So I know five, six years ago, I spoke to a friend who had been doing SEO a long time further back and what he told me was, fundamentally SEO, it’s really about two things. It’s having, well first you have to do keyword research so having the target keyword. The target keyword or keywords, usually one or two phrases per page. And then having keyword rich content to support that keyword on your website. Those fundamentally are the most important things. So SEO, a good target keyword that’s relevant and then having keyword rich content to support that keyword on your actual website.

So I guess those are the core elements that have stayed around for a long time. Obviously since then a lot of other things have changed. Back five years ago people were doing some shady things like black hat SEO. What that means is people were building links, trying to just get a lot of links built to their website so it would seem like their website is a bigger website than it is. And a lot of times they were just playing these directories to do that. Setting up mirror sites. That stuff is all black hat stuff. That’s stuff that back in the day it really did work. It worked extremely well. A lot of companies made a lot of money thinking really well. But google has really thrown down the hammer on that over the past few years, because google’s goal as a business, why do we love google? I always think of it from the perspective of google. And that gives me really good ideas of how I can get my content to rank if you understand what google’s goals are.

Information provided:

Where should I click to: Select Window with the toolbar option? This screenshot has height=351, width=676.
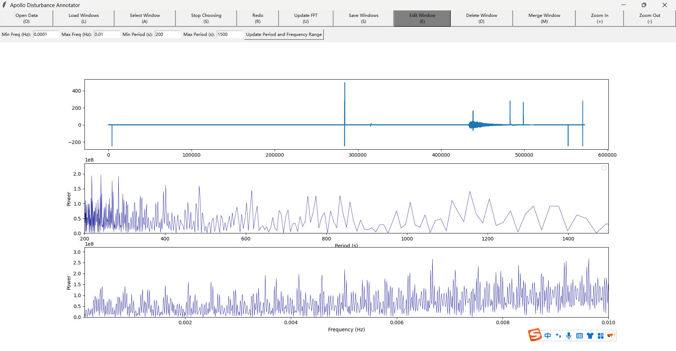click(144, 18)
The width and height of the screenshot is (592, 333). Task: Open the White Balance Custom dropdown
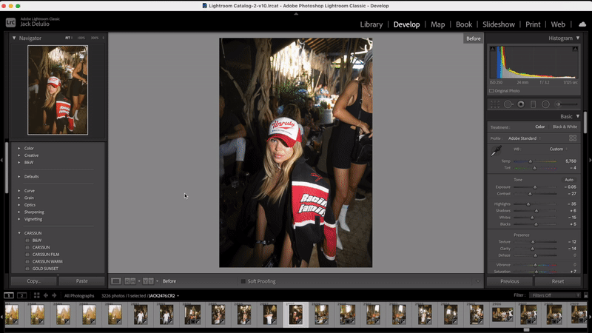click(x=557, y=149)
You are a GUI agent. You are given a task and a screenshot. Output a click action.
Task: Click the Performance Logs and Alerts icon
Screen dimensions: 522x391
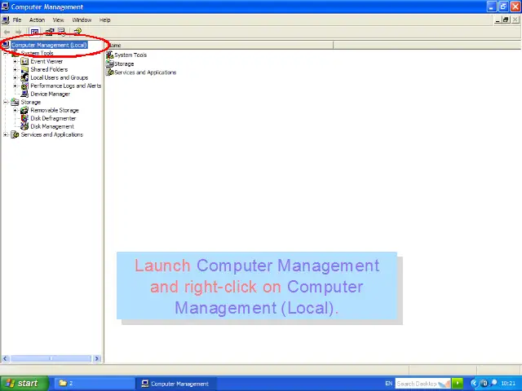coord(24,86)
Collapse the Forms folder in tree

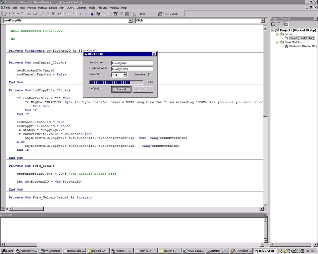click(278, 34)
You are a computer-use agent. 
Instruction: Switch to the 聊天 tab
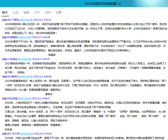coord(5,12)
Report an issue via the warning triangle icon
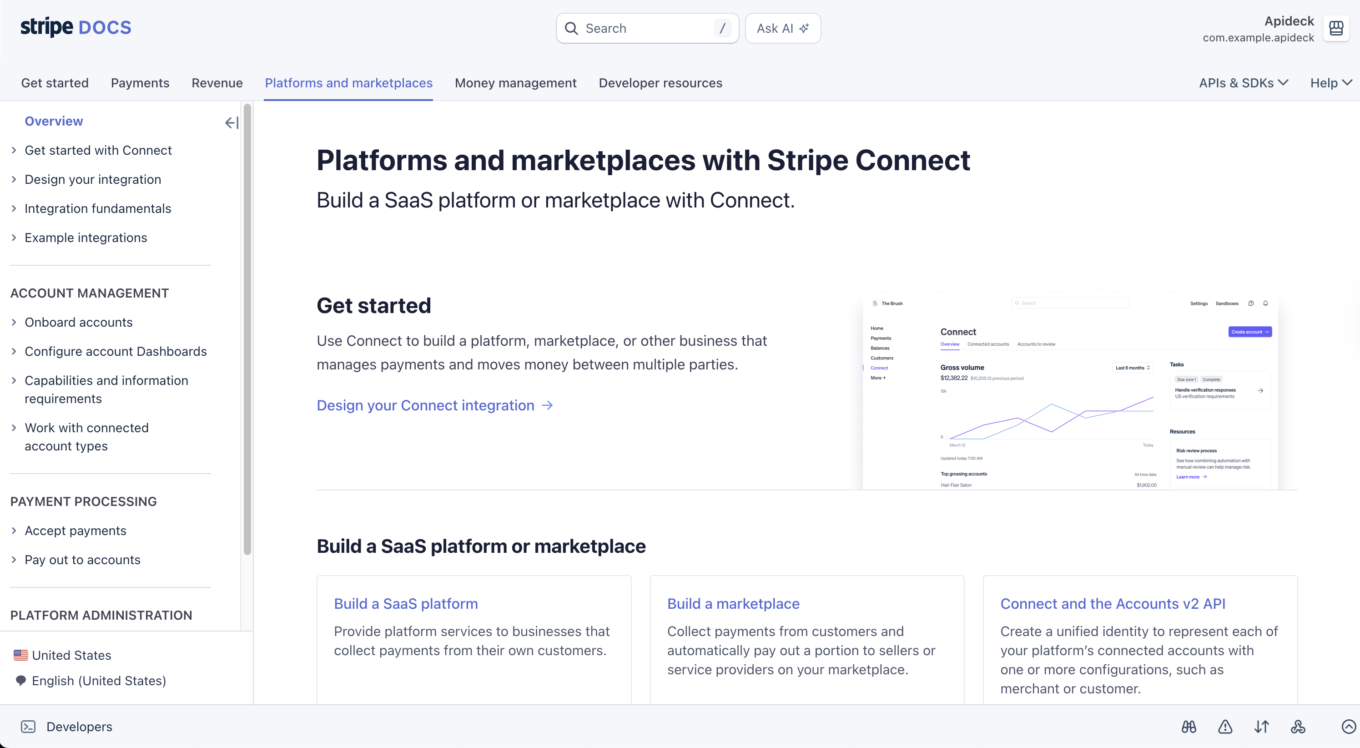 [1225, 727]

* * *

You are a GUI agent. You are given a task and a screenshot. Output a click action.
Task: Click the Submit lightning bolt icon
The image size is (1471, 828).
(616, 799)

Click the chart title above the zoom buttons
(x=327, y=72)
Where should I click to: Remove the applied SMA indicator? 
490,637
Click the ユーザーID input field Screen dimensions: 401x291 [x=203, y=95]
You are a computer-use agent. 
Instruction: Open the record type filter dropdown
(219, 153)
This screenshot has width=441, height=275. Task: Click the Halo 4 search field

Things to do:
a. Reproduce the passage on SEO from "So I know five, six" up to and including "your actual website.".
b. List each practice that the SEO passage counts as black hat SEO.

The answers:
a.
So I know five, six years ago, I spoke to a friend who had been doing SEO a long time further back and what he told me was, fundamentally SEO, it’s really about two things. It’s having, well first you have to do keyword research so having the target keyword. The target keyword or keywords, usually one or two phrases per page. And then having keyword rich content to support that keyword on your website. Those fundamentally are the most important things. So SEO, a good target keyword that’s relevant and then having keyword rich content to support that keyword on your actual website.

b.
- Building links to a website so it seems bigger than it is
- Playing directories to get those links
- Setting up mirror sites